=== Supplied material ===

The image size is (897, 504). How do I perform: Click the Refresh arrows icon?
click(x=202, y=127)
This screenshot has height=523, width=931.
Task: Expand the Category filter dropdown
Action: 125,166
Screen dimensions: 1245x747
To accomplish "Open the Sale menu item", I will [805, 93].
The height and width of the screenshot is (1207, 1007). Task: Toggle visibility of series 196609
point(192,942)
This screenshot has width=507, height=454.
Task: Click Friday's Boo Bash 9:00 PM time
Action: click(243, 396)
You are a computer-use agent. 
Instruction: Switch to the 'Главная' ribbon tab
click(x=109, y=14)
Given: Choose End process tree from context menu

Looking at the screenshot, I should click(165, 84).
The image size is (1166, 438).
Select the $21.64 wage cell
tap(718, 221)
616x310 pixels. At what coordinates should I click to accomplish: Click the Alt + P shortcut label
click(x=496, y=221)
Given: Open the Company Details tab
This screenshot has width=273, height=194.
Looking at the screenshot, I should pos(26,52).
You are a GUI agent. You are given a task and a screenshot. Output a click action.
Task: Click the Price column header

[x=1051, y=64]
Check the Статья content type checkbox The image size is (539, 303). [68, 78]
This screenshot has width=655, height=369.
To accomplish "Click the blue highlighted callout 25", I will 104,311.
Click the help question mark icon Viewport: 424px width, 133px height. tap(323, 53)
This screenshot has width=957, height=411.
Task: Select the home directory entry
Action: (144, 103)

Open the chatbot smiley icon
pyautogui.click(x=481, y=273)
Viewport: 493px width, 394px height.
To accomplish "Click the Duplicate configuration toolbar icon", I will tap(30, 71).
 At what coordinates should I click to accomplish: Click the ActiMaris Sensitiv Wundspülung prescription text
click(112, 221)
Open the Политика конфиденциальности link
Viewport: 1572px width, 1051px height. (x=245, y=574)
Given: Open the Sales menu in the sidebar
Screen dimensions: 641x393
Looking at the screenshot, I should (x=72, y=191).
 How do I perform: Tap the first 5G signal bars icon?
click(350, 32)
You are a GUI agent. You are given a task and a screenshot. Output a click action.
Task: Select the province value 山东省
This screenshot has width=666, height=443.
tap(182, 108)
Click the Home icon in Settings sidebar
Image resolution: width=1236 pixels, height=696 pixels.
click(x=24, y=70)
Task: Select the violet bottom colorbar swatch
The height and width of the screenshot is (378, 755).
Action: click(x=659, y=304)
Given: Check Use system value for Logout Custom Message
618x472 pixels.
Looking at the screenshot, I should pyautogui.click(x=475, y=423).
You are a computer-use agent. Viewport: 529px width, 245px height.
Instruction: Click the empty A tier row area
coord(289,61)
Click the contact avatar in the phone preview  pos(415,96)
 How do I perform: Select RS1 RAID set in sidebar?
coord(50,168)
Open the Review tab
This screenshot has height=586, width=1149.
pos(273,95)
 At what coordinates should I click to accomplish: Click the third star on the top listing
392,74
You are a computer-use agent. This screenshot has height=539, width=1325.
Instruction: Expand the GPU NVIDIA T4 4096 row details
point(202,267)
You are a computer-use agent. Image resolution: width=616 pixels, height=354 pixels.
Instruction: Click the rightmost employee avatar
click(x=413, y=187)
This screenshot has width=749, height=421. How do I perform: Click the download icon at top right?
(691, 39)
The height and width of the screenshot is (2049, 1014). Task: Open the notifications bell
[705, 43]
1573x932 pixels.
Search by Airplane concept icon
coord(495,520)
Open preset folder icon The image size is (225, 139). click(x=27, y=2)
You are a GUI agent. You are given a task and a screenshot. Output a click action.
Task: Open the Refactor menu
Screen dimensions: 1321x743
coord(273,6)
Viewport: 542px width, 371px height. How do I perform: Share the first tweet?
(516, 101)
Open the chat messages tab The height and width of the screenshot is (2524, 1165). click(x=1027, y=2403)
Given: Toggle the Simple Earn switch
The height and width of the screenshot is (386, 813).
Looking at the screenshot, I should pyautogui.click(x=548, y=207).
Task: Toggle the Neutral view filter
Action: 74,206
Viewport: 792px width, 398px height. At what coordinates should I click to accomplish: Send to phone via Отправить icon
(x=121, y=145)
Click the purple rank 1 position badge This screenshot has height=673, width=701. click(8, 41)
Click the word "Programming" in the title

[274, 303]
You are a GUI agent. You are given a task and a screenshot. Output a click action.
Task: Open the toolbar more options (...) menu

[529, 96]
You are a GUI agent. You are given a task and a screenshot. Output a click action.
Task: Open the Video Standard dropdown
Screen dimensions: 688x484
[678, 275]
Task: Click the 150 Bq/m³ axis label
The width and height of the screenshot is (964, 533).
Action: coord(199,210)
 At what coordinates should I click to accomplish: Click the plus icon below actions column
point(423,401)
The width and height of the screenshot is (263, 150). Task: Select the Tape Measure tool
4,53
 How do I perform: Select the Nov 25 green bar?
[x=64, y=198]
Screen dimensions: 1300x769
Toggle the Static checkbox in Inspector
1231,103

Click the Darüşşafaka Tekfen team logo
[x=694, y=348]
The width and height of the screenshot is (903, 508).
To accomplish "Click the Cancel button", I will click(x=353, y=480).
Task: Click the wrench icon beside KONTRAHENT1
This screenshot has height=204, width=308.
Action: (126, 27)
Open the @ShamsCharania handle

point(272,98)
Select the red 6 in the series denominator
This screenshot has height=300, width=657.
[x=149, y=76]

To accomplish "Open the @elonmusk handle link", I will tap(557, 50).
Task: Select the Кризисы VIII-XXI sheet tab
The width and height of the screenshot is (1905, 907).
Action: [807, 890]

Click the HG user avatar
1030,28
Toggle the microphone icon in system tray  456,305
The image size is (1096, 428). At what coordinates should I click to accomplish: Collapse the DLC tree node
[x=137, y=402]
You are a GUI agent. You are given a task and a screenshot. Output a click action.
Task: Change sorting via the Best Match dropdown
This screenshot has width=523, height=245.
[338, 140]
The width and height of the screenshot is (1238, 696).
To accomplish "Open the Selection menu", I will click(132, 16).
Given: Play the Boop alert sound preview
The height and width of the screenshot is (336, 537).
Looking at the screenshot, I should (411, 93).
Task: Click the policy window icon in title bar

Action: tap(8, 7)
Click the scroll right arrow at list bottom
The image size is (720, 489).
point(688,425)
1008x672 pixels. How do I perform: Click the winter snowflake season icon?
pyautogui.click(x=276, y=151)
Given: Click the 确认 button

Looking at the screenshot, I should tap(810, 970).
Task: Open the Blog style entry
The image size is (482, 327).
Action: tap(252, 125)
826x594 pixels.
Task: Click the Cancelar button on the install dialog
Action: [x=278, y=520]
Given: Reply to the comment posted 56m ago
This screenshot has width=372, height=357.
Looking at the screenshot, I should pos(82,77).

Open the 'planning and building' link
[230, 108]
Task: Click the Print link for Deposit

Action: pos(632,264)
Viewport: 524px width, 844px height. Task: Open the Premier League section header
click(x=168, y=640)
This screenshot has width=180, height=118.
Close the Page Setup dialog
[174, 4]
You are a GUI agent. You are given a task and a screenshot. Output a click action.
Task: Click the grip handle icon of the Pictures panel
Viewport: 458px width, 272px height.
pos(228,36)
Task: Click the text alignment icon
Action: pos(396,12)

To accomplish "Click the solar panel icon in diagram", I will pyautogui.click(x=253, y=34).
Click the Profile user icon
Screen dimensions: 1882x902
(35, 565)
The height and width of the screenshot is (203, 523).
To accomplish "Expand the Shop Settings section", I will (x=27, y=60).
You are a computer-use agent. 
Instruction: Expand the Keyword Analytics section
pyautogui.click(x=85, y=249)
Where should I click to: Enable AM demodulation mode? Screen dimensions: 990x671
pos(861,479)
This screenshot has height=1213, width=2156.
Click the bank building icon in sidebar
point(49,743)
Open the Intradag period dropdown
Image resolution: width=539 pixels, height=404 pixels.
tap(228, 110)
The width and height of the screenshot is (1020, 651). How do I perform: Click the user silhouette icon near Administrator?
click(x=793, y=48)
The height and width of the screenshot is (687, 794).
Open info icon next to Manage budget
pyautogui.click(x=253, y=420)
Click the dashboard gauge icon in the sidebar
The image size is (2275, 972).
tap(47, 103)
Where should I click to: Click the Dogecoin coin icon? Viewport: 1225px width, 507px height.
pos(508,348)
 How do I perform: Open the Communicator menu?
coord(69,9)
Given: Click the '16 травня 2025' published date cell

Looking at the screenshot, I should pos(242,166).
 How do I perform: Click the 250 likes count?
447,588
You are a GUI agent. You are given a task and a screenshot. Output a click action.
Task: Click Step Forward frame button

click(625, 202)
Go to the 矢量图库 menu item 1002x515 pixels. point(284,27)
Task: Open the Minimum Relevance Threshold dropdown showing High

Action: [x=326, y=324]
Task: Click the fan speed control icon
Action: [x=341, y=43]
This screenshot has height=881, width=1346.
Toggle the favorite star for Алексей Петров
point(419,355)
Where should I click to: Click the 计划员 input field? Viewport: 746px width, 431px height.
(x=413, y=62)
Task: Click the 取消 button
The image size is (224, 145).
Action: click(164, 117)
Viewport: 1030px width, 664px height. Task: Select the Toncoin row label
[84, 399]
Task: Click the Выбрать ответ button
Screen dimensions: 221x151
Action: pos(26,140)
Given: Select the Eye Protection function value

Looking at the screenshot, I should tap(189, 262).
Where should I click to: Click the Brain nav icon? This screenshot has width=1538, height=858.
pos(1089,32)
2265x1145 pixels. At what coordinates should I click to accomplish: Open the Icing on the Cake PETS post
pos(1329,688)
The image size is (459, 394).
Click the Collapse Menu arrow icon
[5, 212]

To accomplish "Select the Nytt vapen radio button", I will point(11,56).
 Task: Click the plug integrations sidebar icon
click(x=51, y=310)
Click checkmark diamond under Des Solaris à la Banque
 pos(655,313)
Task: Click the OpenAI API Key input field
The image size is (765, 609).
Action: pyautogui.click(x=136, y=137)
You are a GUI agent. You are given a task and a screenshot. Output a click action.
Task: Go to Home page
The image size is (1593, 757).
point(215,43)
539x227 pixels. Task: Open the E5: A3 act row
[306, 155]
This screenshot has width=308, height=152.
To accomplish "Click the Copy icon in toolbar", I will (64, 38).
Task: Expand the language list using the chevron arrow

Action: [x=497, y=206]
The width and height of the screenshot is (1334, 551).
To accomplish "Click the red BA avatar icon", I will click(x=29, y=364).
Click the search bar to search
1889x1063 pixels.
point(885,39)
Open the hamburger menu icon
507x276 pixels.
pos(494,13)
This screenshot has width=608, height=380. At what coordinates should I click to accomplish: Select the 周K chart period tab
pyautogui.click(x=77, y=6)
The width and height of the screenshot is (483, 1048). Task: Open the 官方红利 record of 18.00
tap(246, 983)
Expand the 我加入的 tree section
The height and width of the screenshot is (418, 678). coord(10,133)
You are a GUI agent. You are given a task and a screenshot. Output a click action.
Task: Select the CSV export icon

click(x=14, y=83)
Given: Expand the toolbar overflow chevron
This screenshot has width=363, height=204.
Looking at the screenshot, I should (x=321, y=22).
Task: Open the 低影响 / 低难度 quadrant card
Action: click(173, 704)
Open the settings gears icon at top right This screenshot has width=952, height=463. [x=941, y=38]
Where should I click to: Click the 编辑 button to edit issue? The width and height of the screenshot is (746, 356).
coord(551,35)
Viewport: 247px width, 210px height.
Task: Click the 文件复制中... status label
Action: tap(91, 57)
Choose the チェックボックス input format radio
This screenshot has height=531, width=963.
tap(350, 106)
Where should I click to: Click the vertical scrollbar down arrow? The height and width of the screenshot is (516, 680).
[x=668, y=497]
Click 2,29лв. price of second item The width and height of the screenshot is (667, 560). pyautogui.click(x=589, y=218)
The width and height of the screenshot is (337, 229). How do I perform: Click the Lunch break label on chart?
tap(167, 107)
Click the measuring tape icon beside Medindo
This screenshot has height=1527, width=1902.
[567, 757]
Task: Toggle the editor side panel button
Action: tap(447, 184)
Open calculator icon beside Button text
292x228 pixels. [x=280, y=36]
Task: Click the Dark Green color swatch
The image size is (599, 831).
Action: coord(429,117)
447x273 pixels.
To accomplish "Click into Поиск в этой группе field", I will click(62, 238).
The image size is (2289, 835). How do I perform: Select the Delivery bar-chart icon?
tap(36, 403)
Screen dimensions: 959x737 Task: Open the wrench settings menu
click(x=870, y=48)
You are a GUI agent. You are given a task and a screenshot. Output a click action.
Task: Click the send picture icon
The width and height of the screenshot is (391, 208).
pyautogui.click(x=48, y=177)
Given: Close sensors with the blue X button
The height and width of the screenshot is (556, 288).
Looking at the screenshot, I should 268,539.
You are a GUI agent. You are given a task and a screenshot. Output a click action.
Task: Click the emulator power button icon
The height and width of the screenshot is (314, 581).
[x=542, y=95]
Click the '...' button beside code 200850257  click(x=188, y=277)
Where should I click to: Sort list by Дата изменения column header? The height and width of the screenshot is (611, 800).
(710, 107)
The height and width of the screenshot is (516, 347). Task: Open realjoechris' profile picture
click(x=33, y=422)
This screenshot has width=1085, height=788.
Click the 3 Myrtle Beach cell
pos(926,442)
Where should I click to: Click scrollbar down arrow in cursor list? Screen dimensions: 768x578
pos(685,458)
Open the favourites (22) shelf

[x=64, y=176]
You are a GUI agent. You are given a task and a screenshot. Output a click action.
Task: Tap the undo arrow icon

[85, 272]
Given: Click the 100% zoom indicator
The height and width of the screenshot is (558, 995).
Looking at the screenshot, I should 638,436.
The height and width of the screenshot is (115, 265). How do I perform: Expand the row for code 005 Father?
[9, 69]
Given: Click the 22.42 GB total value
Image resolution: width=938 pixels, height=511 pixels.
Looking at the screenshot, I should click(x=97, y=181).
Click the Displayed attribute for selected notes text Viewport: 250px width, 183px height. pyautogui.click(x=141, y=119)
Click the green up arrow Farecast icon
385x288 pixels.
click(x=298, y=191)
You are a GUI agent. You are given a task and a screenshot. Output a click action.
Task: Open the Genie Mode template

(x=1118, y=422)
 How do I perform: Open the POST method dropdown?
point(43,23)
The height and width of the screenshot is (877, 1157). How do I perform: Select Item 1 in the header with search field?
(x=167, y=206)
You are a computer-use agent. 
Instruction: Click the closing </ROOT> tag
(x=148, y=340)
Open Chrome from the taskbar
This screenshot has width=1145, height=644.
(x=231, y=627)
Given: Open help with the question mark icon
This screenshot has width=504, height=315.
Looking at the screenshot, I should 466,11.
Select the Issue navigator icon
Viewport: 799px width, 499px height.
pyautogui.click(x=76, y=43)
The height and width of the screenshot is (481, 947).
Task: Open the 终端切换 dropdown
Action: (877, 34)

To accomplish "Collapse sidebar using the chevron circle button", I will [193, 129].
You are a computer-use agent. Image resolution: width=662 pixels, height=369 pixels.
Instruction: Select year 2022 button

===

_Set problem_
Retype the entries between the line containing "Where should I click to: Sort" and the line containing "Action: (877, 34)", inclusive.

_Correct response_
Where should I click to: Sort list by Дата изменения column header? The height and width of the screenshot is (611, 800).
(710, 107)
The height and width of the screenshot is (516, 347). Task: Open realjoechris' profile picture
click(x=33, y=422)
This screenshot has width=1085, height=788.
Click the 3 Myrtle Beach cell
pos(926,442)
Where should I click to: Click scrollbar down arrow in cursor list? Screen dimensions: 768x578
pos(685,458)
Open the favourites (22) shelf

[x=64, y=176]
You are a GUI agent. You are given a task and a screenshot. Output a click action.
Task: Tap the undo arrow icon

[85, 272]
Given: Click the 100% zoom indicator
The height and width of the screenshot is (558, 995).
Looking at the screenshot, I should 638,436.
The height and width of the screenshot is (115, 265). How do I perform: Expand the row for code 005 Father?
[9, 69]
Given: Click the 22.42 GB total value
Image resolution: width=938 pixels, height=511 pixels.
Looking at the screenshot, I should click(x=97, y=181).
Click the Displayed attribute for selected notes text Viewport: 250px width, 183px height. pyautogui.click(x=141, y=119)
Click the green up arrow Farecast icon
385x288 pixels.
click(x=298, y=191)
You are a GUI agent. You are given a task and a screenshot. Output a click action.
Task: Open the Genie Mode template

(x=1118, y=422)
 How do I perform: Open the POST method dropdown?
point(43,23)
The height and width of the screenshot is (877, 1157). How do I perform: Select Item 1 in the header with search field?
(x=167, y=206)
You are a computer-use agent. 
Instruction: Click the closing </ROOT> tag
(x=148, y=340)
Open Chrome from the taskbar
This screenshot has width=1145, height=644.
(x=231, y=627)
Given: Open help with the question mark icon
This screenshot has width=504, height=315.
Looking at the screenshot, I should 466,11.
Select the Issue navigator icon
Viewport: 799px width, 499px height.
pyautogui.click(x=76, y=43)
The height and width of the screenshot is (481, 947).
Task: Open the 终端切换 dropdown
Action: (877, 34)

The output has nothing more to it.